I have done everything to solve this problem and I can't get the right answer (153.8J/degrees C).
Ammonium nitrate, a component of fertilizer, decomposes: NH4NO3(s) > N2O(g) + 2H2) (g)
the delta H=-36.0kJ/mol.
7.65g of ammonium nitrate was allowed to decompose in a bomb calorimeter containing 415g of water. The heat produced resulted in a temperature increase of 1.82 degrees C. What is the heat capacity of the calorimeter, in J/K? The specific heat capacity of water=4.184 J/K/g
Thanks!
q(NH4NO3) + q(H2O) + q(cal) = 0
[(7.65/80.04)*36,000]+[(415*4.184*1.92)]+(C*1.82)=0
Solve for C.
I still don't get 153.8 and I am unsure as to where the 1.92 came from?
The 1.92 is my typo. It should be 1.82 from the problem. It doesn't give 153.8 but it's close. I think that's the way to do the problem.
To solve this problem, you need to follow a series of steps:
Step 1: Convert the given mass (7.65g) of ammonium nitrate to moles using its molar mass.

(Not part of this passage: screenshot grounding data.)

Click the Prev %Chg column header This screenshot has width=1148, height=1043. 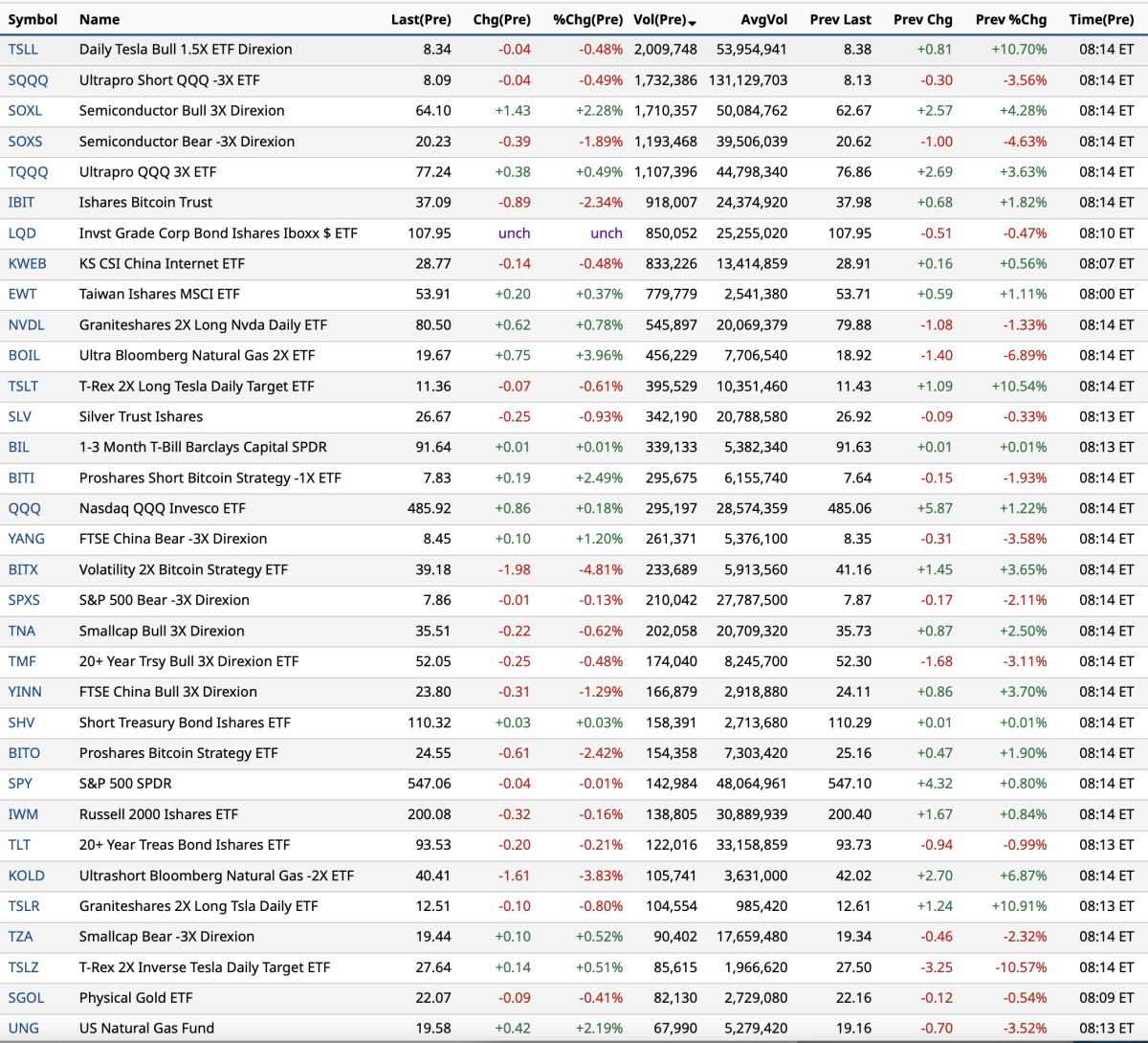1010,19
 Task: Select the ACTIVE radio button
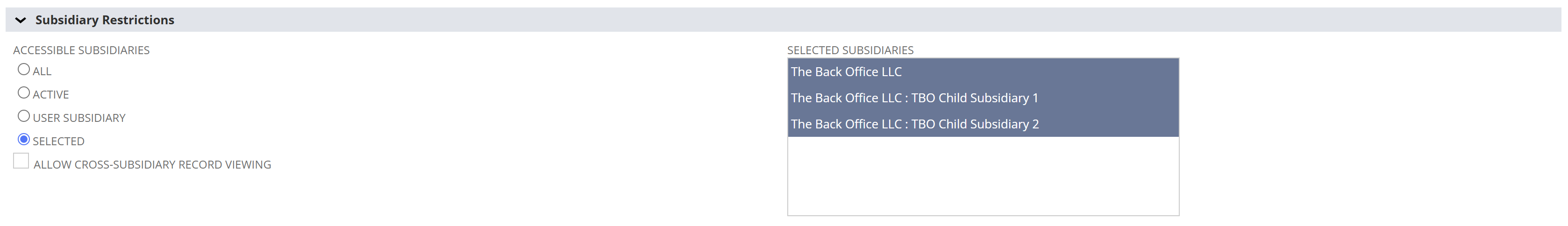pyautogui.click(x=24, y=93)
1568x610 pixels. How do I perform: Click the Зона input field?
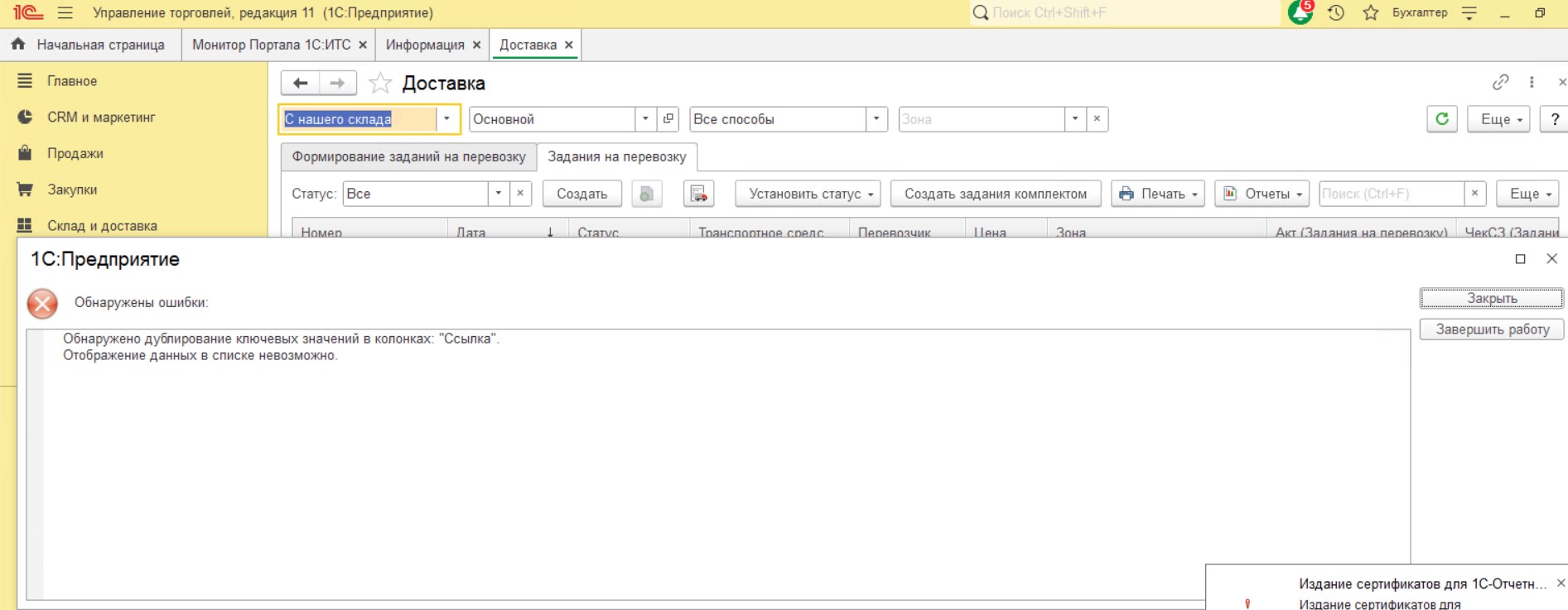pos(981,119)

The molar mass of ammonium nitrate (NH4NO3) can be calculated by adding up the atomic masses of its constituent elements:
Molar mass of NH4NO3 = (1 * 14.01 g/mol) + (4 * 1.01 g/mol) + (1 * 14.01 g/mol) + (3 * 16.00 g/mol) = 80.04 g/mol
Now, divide the given mass by the molar mass to convert grams to moles:
Moles of NH4NO3 = 7.65g / 80.04 g/mol = 0.0956 mol
Step 2: Calculate the heat released by the decomposition of ammonium nitrate.
Given that the delta H is -36.0 kJ/mol and we have 0.0956 mol of NH4NO3, we can multiply the two values to find the heat released:
Heat released = (delta H) * (moles of NH4NO3)
= (-36.0 kJ/mol) * (0.0956 mol)
= -3.45 kJ
Step 3: Convert the released heat to joules.
Since the question asks for the heat capacity of the calorimeter in J/K, we need to convert the units from kilojoules to joules:
Heat released = -3.45 kJ * (1000 J/kJ)
= -3450 J
Step 4: Use the heat released to calculate the heat capacity of the calorimeter.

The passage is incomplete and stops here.